Given records Block Start
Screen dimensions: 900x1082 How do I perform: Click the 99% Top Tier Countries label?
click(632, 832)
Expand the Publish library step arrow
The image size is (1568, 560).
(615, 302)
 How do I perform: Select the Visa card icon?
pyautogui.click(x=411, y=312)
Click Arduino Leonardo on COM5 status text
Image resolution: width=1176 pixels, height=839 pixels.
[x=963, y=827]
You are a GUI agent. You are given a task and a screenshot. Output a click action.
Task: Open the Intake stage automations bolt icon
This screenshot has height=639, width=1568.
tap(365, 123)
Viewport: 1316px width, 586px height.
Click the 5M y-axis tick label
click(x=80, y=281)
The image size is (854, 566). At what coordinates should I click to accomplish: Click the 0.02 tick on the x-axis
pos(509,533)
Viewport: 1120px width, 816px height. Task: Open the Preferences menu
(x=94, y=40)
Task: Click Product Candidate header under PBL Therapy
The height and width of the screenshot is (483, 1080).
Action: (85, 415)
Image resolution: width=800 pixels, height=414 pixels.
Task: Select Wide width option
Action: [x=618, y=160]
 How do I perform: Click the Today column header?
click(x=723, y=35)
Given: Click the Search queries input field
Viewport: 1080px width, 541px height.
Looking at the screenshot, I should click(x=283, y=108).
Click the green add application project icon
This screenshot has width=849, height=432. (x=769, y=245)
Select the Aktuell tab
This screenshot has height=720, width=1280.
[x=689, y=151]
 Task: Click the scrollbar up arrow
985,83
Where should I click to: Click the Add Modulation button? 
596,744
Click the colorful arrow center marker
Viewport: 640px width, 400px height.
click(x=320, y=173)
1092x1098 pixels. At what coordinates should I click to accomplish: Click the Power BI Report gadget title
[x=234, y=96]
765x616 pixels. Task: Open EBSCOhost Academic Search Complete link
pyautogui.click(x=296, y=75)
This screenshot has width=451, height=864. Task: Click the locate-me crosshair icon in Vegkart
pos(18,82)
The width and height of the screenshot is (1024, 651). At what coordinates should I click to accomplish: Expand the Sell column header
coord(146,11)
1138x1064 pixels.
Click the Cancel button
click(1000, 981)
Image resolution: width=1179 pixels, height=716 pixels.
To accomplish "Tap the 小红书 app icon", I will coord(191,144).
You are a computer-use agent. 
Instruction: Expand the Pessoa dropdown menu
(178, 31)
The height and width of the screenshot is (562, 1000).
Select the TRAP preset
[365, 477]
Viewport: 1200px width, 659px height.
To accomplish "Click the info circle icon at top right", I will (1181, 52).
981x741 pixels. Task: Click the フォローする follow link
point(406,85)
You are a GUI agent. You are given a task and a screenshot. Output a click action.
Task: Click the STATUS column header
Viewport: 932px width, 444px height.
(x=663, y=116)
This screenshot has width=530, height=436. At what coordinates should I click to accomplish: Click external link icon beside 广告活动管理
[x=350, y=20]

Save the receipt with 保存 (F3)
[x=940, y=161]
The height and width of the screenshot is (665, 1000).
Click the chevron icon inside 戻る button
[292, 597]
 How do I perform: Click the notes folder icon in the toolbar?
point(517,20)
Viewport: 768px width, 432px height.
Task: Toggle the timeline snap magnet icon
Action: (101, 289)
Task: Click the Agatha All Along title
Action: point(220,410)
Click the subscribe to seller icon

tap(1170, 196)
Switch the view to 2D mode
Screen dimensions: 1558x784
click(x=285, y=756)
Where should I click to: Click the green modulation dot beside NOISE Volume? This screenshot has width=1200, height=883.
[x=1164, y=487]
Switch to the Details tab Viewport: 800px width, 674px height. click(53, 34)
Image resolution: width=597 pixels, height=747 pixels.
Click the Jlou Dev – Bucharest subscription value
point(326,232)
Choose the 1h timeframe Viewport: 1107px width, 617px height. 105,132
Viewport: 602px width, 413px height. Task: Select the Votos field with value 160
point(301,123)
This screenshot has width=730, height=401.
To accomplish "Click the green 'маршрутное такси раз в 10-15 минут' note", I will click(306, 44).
Given records Block End
Work to complete - Across the entries above, work out how many lines include the string "Switch", and report only that figure.

Written answer - 2